Problem description » Repeat the material below. Keep every line exactly as written.

Data records »
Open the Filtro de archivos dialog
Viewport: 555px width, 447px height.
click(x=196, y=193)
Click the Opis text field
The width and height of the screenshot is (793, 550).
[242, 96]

Task solution »
Open the Filtro de archivos dialog
Viewport: 555px width, 447px height.
click(x=196, y=193)
Click the Opis text field
The width and height of the screenshot is (793, 550).
[242, 96]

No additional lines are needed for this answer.